*Text passage*.

..............................

Putin's first visit abroad was to the UK at the invitation of British Prime Minister Tony Blair.  On his way back to Moscow Putin briefly visited Belarus and the Ukraine, including the Black Sea Navy of Russia.  The Russian Senate ratified the START-2 Treaty on 19 April,  following the similar procedure of the Duma.

According to a new “foreign policy doctrine”, the Russian Foreign Ministry becomes directly responsible for coordinating all external government activity.  The doctrine is also expected to give a more central place to economic factors in policy-making.

5.  Ukraine

Ukrainians have voted overwhelmingly in favour of strengthening the power of the country’s president, Leonid Kuchma, at the expense of the parliament in a nation-wide referendum held on 16 April.  The amendment of the constitution, based on the referendum, is the president's next step.  Some observers interpret the referendum as another step towards dictatorship and a violation of the constitution; others consider it an internal Ukrainian matter.  In September 300 of the 450 members of parliament are expected to show the way of Ukrainian parliamentary democracy and decide to reduce their own power.  Kuchma says he needs more authority to implement economic reforms.

..............................

*Work to do*.
**a)** According to the passage on Russia and Ukraine, on what date did Ukrainians vote in the nation-wide referendum?
**b)** Carry on the passage on Russia and Ukraine from the point where it stops.
The material after the passage on Russia and Ukraine comes from a different source.

*Data provided*.
..............................

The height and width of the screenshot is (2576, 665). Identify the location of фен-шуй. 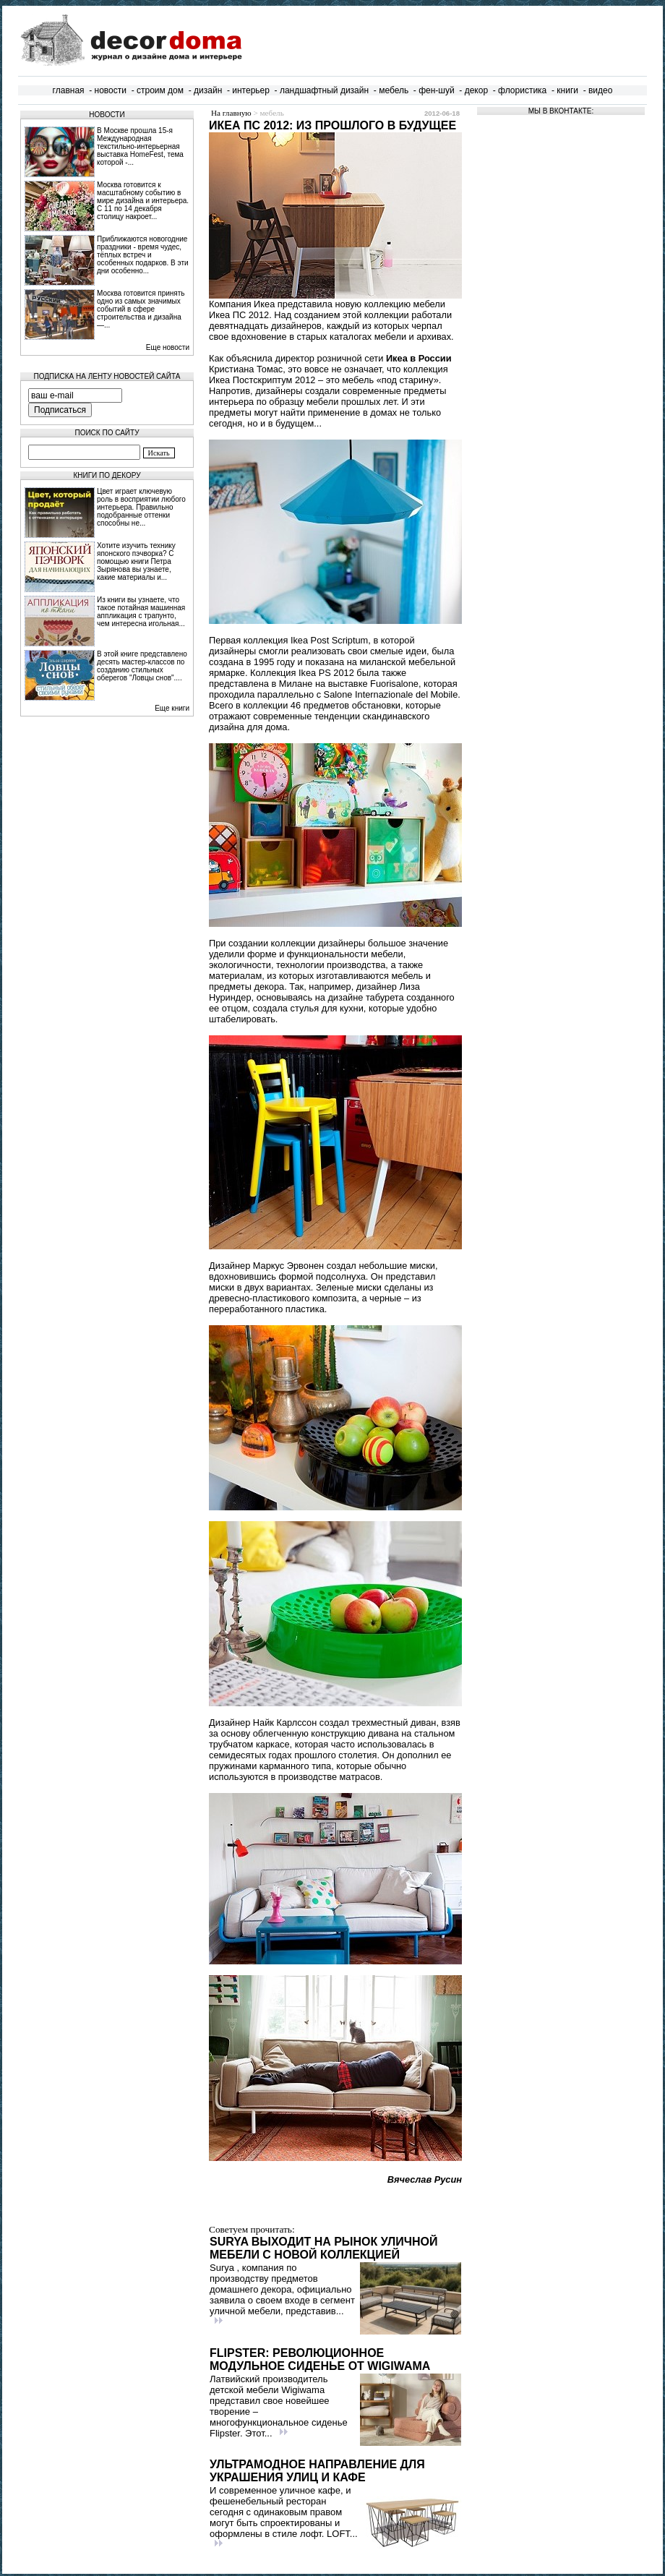
(437, 90).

..............................

*Answers to the exercises*.
**a)** 16 April

**b)**
The Ukrainian president announced at the beginning of June that the Chernobyl nuclear station would be closed by 15 December.

 

V   The Bilateral and Multilateral Relations in the Black Sea Basin

1.  Bilateral Relations

a)  Georgia-Armenia

Georgia's president met with Armenian President Robert Kocharian early April in Tbilisi.  Cooperation in international transport and energy programmes, and stability in the region, including improved Azerbaijan-Armenia relations with Georgian mediation, were points of agreement between the two.  Analysts say that beneath the tensions over Nagorno Karabakh there is a slow but steady growth of economic relations and trade between Armenia and Azerbaijan, interestingly via Georgia, and sometimes with the help of Iranian middle-men.  Armenian and other economic experts have started the discussion of developing a Caucasian common market of the three states.

b)  Romania-Moldova

A bilateral treaty was signed between the two countries on 28 April, constituting an important contribution to the stability of  the northeastern part of the Balkan peninsula and of the northwestern part of the Black Sea basin.

c)  Georgia-Russia

Russian Minister of the Interior Vladimir Rushailo visited Tbilisi on 26 May for two days.  He met with his counterpart and with the Russian president.  They agreed on the need to cooperate in fighting organised crime, money forgery and laundering, and the handling of dangerous criminals.  The director of the Russian federal border service, Konstantin Tozki, visited Georgia on 6 June and discussed bilateral cooperation and providing Georgia with border equipment.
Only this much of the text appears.